> Required actions:
a - Using the passage on brachytherapy, answer each question briefly:
(i) Who is the intended audience of the article?
(ii) Which emitters, in general, have fewer radiation exposure hazards?
(iii) How is intravascular brachytherapy currently considered?
b - Reproduce the passage on brachytherapy from "Conclusion: Intravascular brachytherapy" up to and including "Institutional Review Board.".
c - Translate this sentence from the passage on brachytherapy into Spanish: "Gamma sources can irradiate deeper but suffer from greater radiation exposure hazards."

> Provided passage:
☆ ☆ ☆ ☆ ☆ ☆ ☆
Purpose: There has been recent interest in the use of brachytherapy for the possible prevention of restenosis after angioplasty. However, this field is unfamiliar to most interventional cardiologists. This article is meant to serve as an introduction to the principles of brachytherapy especially as it applies to intravascular brachytherapy. Because the intended audience is the interventional cardiologist, the details of physics, radiobiology, and radiation jargon has been kept at a minimum.
Methods: The main advantages of brachytherapy are that it can irradiate small volumes and conform to the target volume while sparing the surrounding normal tissues from the deleterious effects of irradiation. Various gamma- or beta-emitting radioisotopes can deliver the brachytherapy dose. In general, the beta emitters have fewer radiation exposure hazards, but the limited penetration of beta emitters can be a problem if deeper tissues need to be irradiated. Gamma sources can irradiate deeper but suffer from greater radiation exposure hazards. It should be remembered that the biological effects of radiation depend on a number of parameters, including the radiation modality, dose, dose rate, fractionation, treatment duration, dose prescription point, and the volume irradiated. The use of low energy isotopes, beta emitters, and remote-controlled afterloading has reduced the radiation exposure to the medical caregivers.
Conclusion: Intravascular brachytherapy is currently considered to be experimental. Those wishing to start a new intravascular brachytherapy program should comply with the required federal and state regulatory guidelines issued by the Nuclear Regulatory Commission, Food and Drug Administration, and their individual Institutional Review Board.
☆ ☆ ☆ ☆ ☆ ☆ ☆
> Data under study:
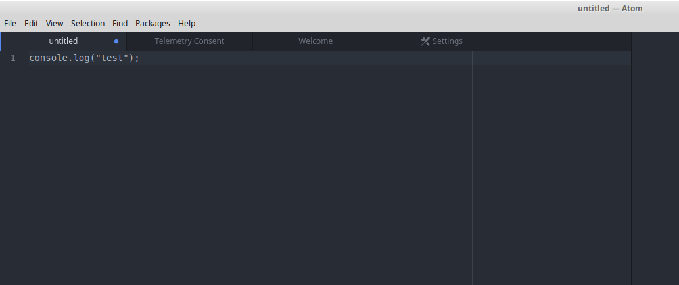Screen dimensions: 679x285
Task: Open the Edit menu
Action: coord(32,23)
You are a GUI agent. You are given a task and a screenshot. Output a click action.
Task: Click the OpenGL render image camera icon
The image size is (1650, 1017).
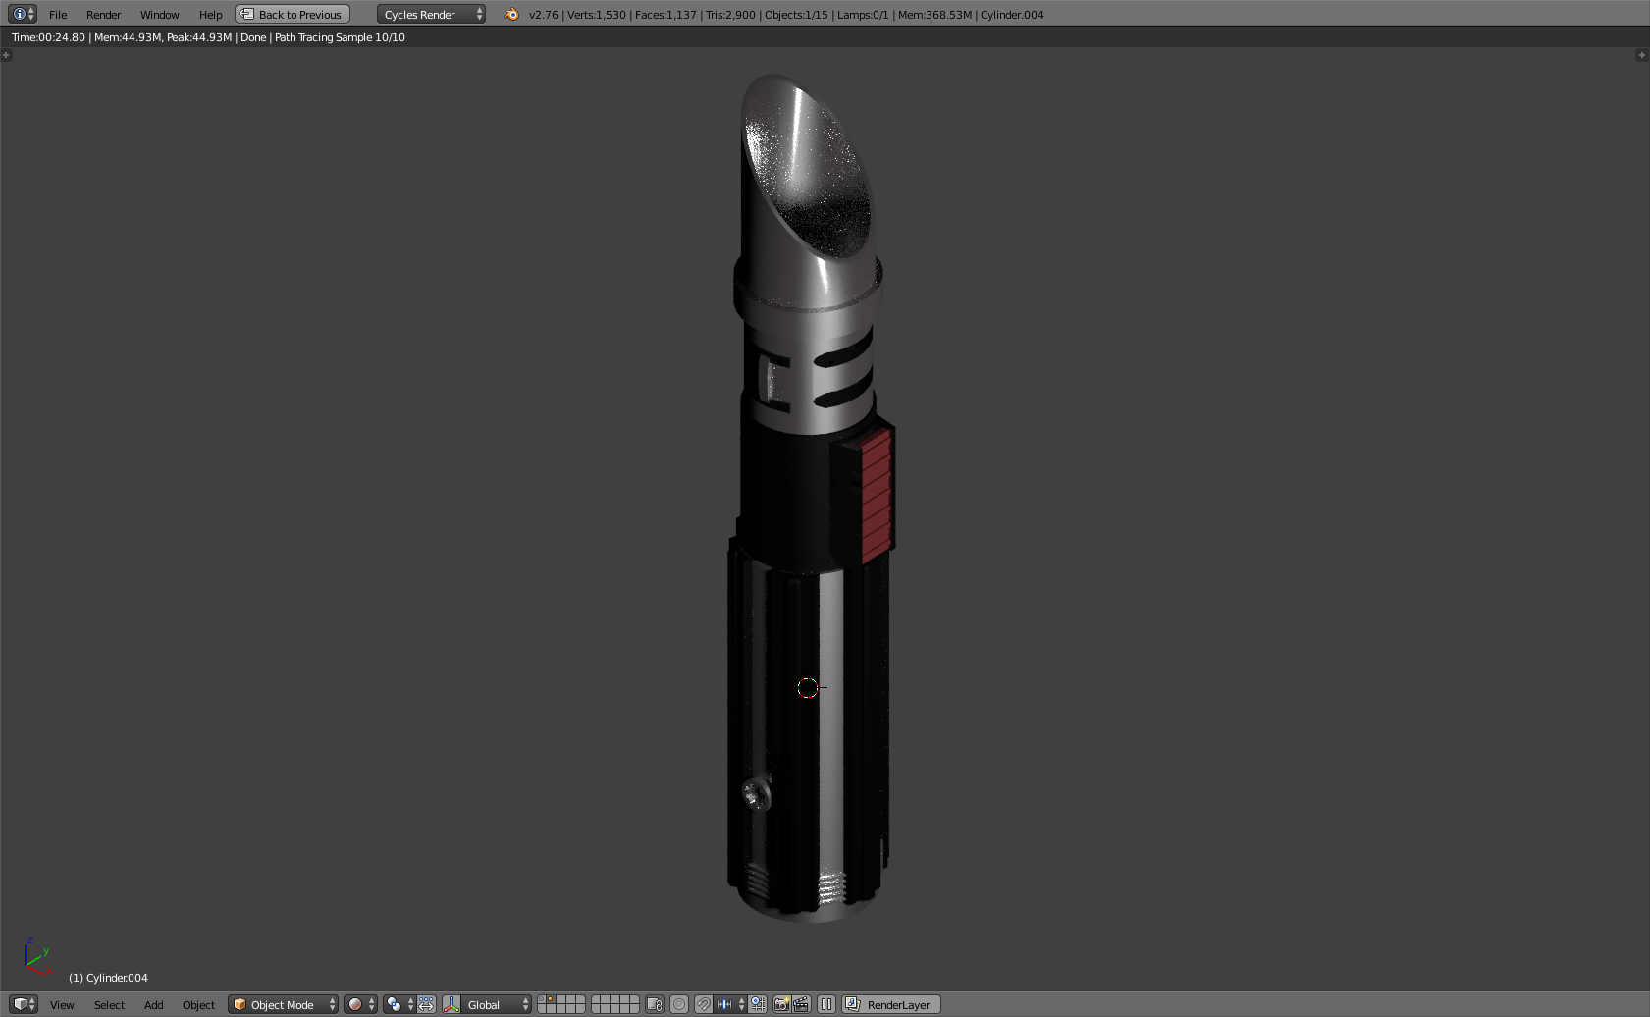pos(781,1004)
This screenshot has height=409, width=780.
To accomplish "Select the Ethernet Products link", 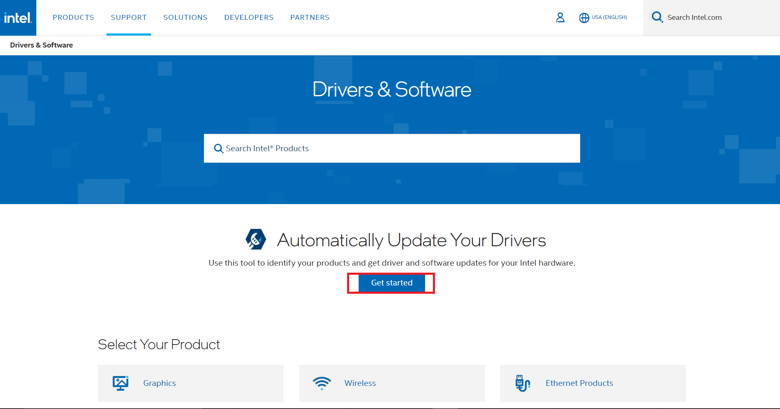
☆ ☆ ☆ ☆ ☆ ☆ ☆
> Answers:
a -
(i) The interventional cardiologist.
(ii) The beta emitters.
(iii) As experimental.

b -
Conclusion: Intravascular brachytherapy is currently considered to be experimental. Those wishing to start a new intravascular brachytherapy program should comply with the required federal and state regulatory guidelines issued by the Nuclear Regulatory Commission, Food and Drug Administration, and their individual Institutional Review Board.

c - Las fuentes gamma pueden irradiar a mayor profundidad, pero presentan mayores riesgos de exposición a la radiación.